- [EXERCISE BRIEF]: Repeat the material exactly, leaving no line out.

START EXTRACTED RECORDS

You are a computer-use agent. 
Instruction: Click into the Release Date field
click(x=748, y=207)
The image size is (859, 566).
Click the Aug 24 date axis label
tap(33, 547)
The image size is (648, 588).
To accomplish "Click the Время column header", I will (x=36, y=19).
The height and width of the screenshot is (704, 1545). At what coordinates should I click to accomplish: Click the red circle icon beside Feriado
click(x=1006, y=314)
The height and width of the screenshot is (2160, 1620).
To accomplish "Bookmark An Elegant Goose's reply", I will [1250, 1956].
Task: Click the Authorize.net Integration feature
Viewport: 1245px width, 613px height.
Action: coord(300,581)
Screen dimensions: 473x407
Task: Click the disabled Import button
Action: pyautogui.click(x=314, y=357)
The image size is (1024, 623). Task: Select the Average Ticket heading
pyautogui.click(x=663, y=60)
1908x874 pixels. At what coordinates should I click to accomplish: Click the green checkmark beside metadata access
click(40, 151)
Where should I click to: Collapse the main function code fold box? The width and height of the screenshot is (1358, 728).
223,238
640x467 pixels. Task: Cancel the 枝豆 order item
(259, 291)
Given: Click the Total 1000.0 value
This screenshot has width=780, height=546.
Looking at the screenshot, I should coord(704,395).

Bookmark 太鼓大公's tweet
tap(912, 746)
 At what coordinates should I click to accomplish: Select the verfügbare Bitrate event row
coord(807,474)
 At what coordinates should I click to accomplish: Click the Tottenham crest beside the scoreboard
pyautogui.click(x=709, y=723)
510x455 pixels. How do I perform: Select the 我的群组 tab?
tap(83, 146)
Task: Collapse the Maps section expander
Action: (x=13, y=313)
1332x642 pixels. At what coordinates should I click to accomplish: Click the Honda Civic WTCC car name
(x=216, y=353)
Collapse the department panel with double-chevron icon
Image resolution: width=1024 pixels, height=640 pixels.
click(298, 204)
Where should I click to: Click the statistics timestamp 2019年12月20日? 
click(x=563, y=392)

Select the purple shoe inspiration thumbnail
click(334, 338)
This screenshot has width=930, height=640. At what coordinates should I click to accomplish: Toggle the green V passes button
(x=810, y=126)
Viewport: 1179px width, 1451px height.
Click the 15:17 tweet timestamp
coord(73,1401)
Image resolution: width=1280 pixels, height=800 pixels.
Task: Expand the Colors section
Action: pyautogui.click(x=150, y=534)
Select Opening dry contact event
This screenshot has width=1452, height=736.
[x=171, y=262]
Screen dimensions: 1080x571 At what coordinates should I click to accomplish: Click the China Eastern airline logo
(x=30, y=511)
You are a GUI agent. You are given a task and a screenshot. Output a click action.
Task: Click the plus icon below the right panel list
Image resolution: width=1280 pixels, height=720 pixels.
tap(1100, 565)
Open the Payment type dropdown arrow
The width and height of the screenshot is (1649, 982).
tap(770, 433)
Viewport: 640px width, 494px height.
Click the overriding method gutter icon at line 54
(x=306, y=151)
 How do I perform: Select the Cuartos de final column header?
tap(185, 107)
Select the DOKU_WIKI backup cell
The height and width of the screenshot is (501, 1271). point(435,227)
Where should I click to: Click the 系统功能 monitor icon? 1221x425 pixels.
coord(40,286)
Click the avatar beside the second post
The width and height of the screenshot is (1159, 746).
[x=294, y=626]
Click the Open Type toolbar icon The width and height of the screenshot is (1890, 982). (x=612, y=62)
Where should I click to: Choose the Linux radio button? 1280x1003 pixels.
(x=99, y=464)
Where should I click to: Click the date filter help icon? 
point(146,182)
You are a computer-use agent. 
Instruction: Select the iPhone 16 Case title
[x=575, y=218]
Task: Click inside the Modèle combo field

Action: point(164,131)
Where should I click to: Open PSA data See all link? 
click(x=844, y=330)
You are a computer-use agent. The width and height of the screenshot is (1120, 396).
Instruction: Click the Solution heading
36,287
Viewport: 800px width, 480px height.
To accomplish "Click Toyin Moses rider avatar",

END EXTRACTED RECORDS

- [RESPONSE BOX]:
You are a computer-use agent. 
Instruction: Click into the Release Date field
click(x=748, y=207)
The image size is (859, 566).
Click the Aug 24 date axis label
tap(33, 547)
The image size is (648, 588).
To accomplish "Click the Время column header", I will (x=36, y=19).
The height and width of the screenshot is (704, 1545). At what coordinates should I click to accomplish: Click the red circle icon beside Feriado
click(x=1006, y=314)
The height and width of the screenshot is (2160, 1620).
To accomplish "Bookmark An Elegant Goose's reply", I will [1250, 1956].
Task: Click the Authorize.net Integration feature
Viewport: 1245px width, 613px height.
Action: coord(300,581)
Screen dimensions: 473x407
Task: Click the disabled Import button
Action: pyautogui.click(x=314, y=357)
The image size is (1024, 623). Task: Select the Average Ticket heading
pyautogui.click(x=663, y=60)
1908x874 pixels. At what coordinates should I click to accomplish: Click the green checkmark beside metadata access
click(40, 151)
Where should I click to: Collapse the main function code fold box? The width and height of the screenshot is (1358, 728).
223,238
640x467 pixels. Task: Cancel the 枝豆 order item
(259, 291)
Given: Click the Total 1000.0 value
This screenshot has width=780, height=546.
Looking at the screenshot, I should coord(704,395).

Bookmark 太鼓大公's tweet
tap(912, 746)
 At what coordinates should I click to accomplish: Select the verfügbare Bitrate event row
coord(807,474)
 At what coordinates should I click to accomplish: Click the Tottenham crest beside the scoreboard
pyautogui.click(x=709, y=723)
510x455 pixels. How do I perform: Select the 我的群组 tab?
tap(83, 146)
Task: Collapse the Maps section expander
Action: (x=13, y=313)
1332x642 pixels. At what coordinates should I click to accomplish: Click the Honda Civic WTCC car name
(x=216, y=353)
Collapse the department panel with double-chevron icon
Image resolution: width=1024 pixels, height=640 pixels.
click(298, 204)
Where should I click to: Click the statistics timestamp 2019年12月20日? 
click(x=563, y=392)

Select the purple shoe inspiration thumbnail
click(334, 338)
This screenshot has width=930, height=640. At what coordinates should I click to accomplish: Toggle the green V passes button
(x=810, y=126)
Viewport: 1179px width, 1451px height.
Click the 15:17 tweet timestamp
coord(73,1401)
Image resolution: width=1280 pixels, height=800 pixels.
Task: Expand the Colors section
Action: pyautogui.click(x=150, y=534)
Select Opening dry contact event
This screenshot has width=1452, height=736.
[x=171, y=262]
Screen dimensions: 1080x571 At what coordinates should I click to accomplish: Click the China Eastern airline logo
(x=30, y=511)
You are a GUI agent. You are given a task and a screenshot. Output a click action.
Task: Click the plus icon below the right panel list
Image resolution: width=1280 pixels, height=720 pixels.
tap(1100, 565)
Open the Payment type dropdown arrow
The width and height of the screenshot is (1649, 982).
tap(770, 433)
Viewport: 640px width, 494px height.
Click the overriding method gutter icon at line 54
(x=306, y=151)
 How do I perform: Select the Cuartos de final column header?
tap(185, 107)
Select the DOKU_WIKI backup cell
The height and width of the screenshot is (501, 1271). point(435,227)
Where should I click to: Click the 系统功能 monitor icon? 1221x425 pixels.
coord(40,286)
Click the avatar beside the second post
The width and height of the screenshot is (1159, 746).
[x=294, y=626]
Click the Open Type toolbar icon The width and height of the screenshot is (1890, 982). (x=612, y=62)
Where should I click to: Choose the Linux radio button? 1280x1003 pixels.
(x=99, y=464)
Where should I click to: Click the date filter help icon? 
point(146,182)
You are a computer-use agent. 
Instruction: Select the iPhone 16 Case title
[x=575, y=218]
Task: Click inside the Modèle combo field

Action: point(164,131)
Where should I click to: Open PSA data See all link? 
click(x=844, y=330)
You are a computer-use agent. The width and height of the screenshot is (1120, 396).
Instruction: Click the Solution heading
36,287
Viewport: 800px width, 480px height.
To accomplish "Click Toyin Moses rider avatar",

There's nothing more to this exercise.